_Supplied passage_.
In my quest to write my own Midrashim (alternate explanations for gaps in the biblical text, AKA biblical fan fiction), I’ve found that I’m drawn to stories about wicked women, like Jezebel, because I always wonder if the biblical authors were telling the whole truth or slanting the stories to fit their prejudices. It also occurred to me that before I can write my own versions of those stories, or answer the questions I have about them, I need to understand the stories better as written. I decided to look at Delilah, as in Samson and Delilah, because I’ve heard her story from so many unreliable sources, including Hollywood, and I wanted to know what the Hebrew Bible actually said about her.

            Samson and Delilah appear towards the end of the book of Judges, after the ancient Israelites returned to Israel from Egypt, but before the kingdom of Israel was established. To set the scene, the Israelite tribes were ruled by various chieftains and prophets and judges, but mostly they were under the thumb of other nations, like the Philistines and the Midianites. Then an angel came to Samson’s mother, known only as the wife of Manoah, to tell her that she will finally have a child, and that her son will be the one to overthrow their Philistine rulers, and therefore he must be dedicated to God, as a Nazirite. A Nazirite is someone who pledges not to drink alcohol, eat unclean food, spend time around unclean things, or cut his hair (this is, supposedly, the source of Samson’s great strength). I think you can already see a problem developing, since it’s his mother who makes this vow, and not Samson himself of his own free will.

   “You can’t tell me what to do.”

_Stored data_.
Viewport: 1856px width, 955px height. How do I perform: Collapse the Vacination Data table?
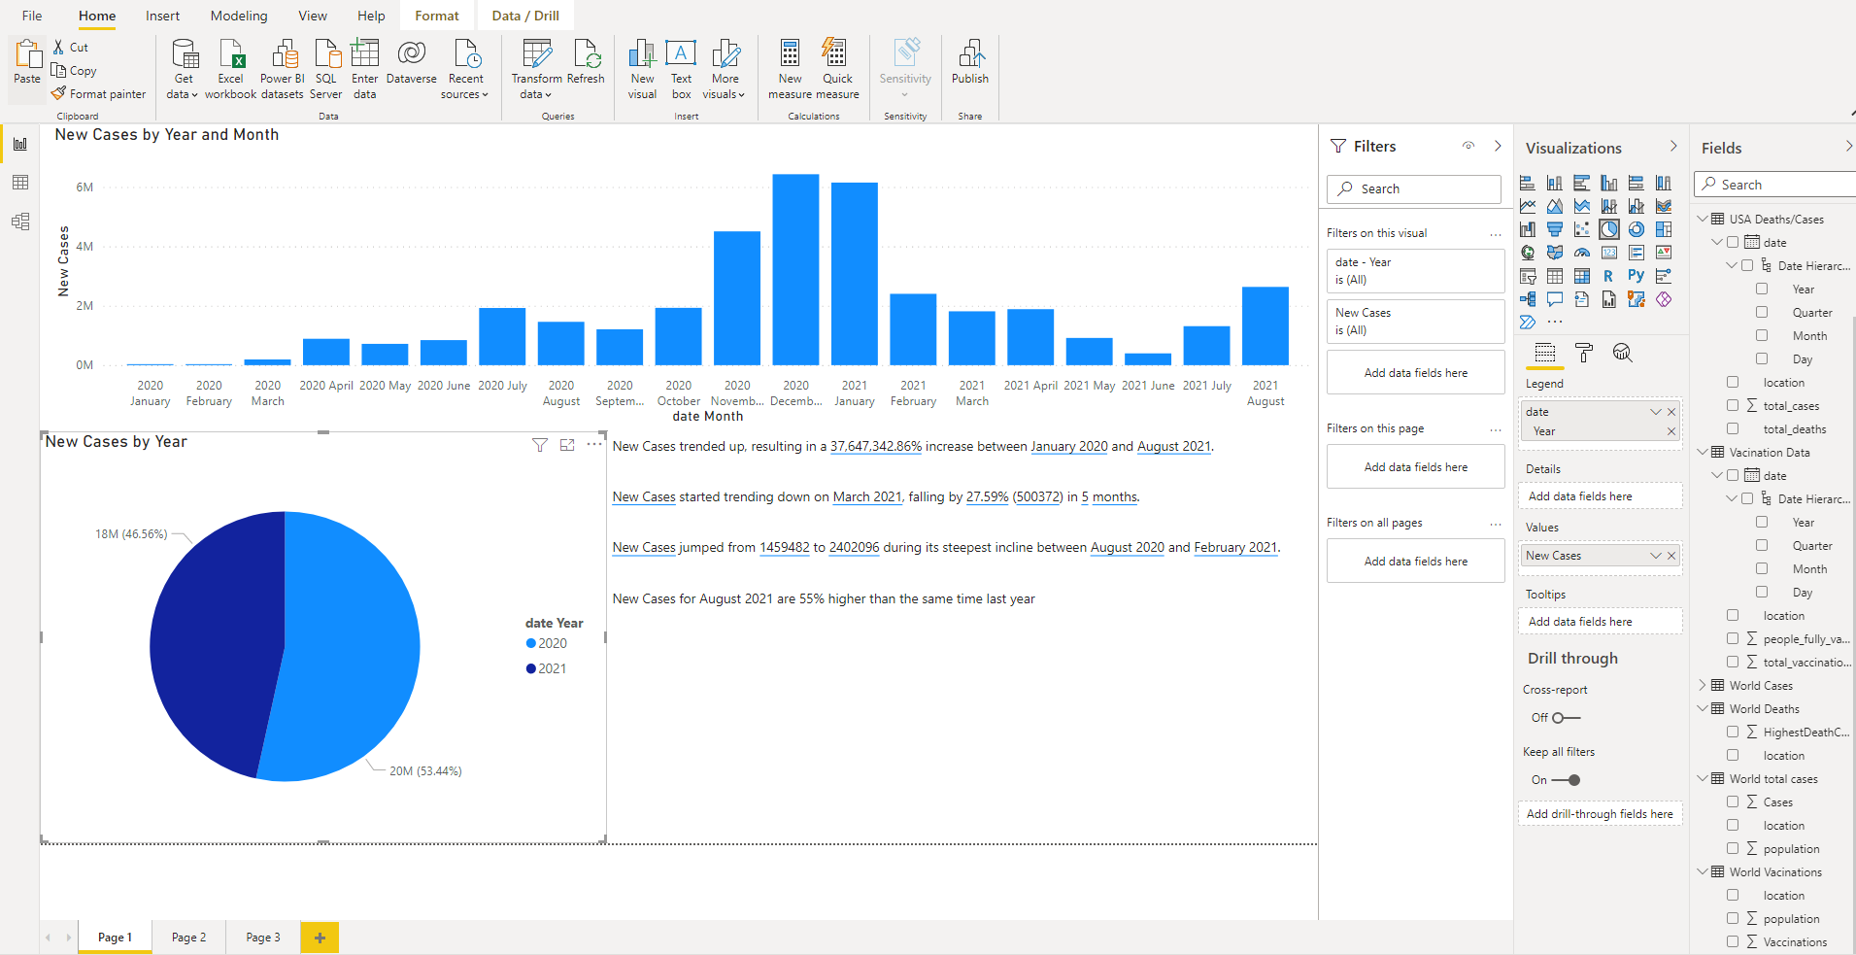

* * *

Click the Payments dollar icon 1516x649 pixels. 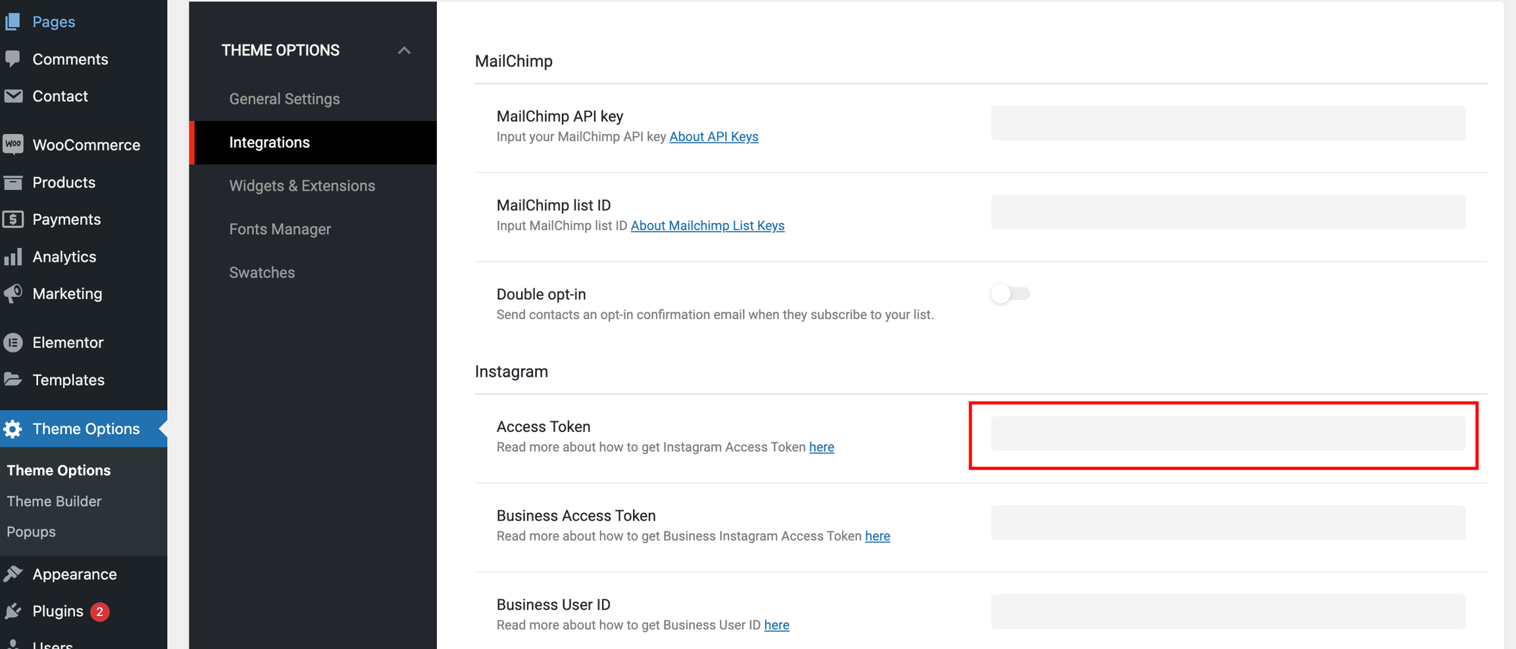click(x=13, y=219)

...

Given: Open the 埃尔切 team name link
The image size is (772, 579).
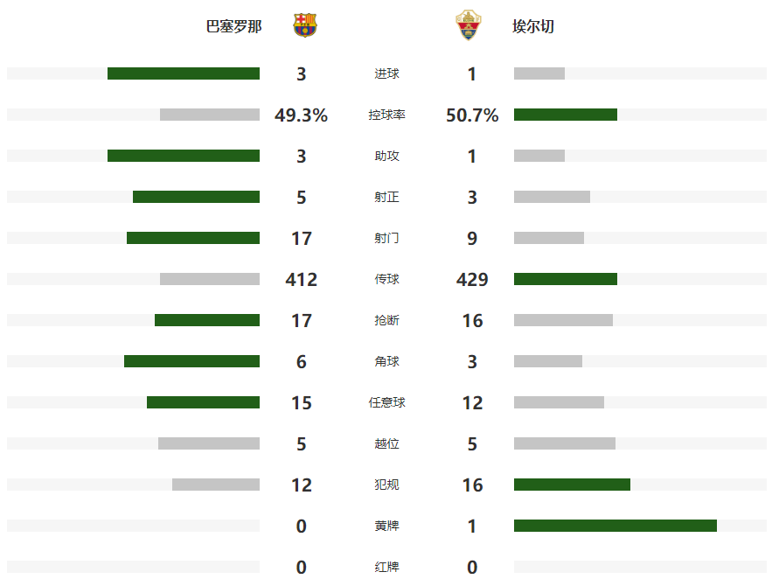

_Exercise requirements_. Reproduce the part of the passage on Samson and Delilah starting with "In my quest" and going on through "said about her.". The records play no part here.

_Reply_.
In my quest to write my own Midrashim (alternate explanations for gaps in the biblical text, AKA biblical fan fiction), I’ve found that I’m drawn to stories about wicked women, like Jezebel, because I always wonder if the biblical authors were telling the whole truth or slanting the stories to fit their prejudices. It also occurred to me that before I can write my own versions of those stories, or answer the questions I have about them, I need to understand the stories better as written. I decided to look at Delilah, as in Samson and Delilah, because I’ve heard her story from so many unreliable sources, including Hollywood, and I wanted to know what the Hebrew Bible actually said about her.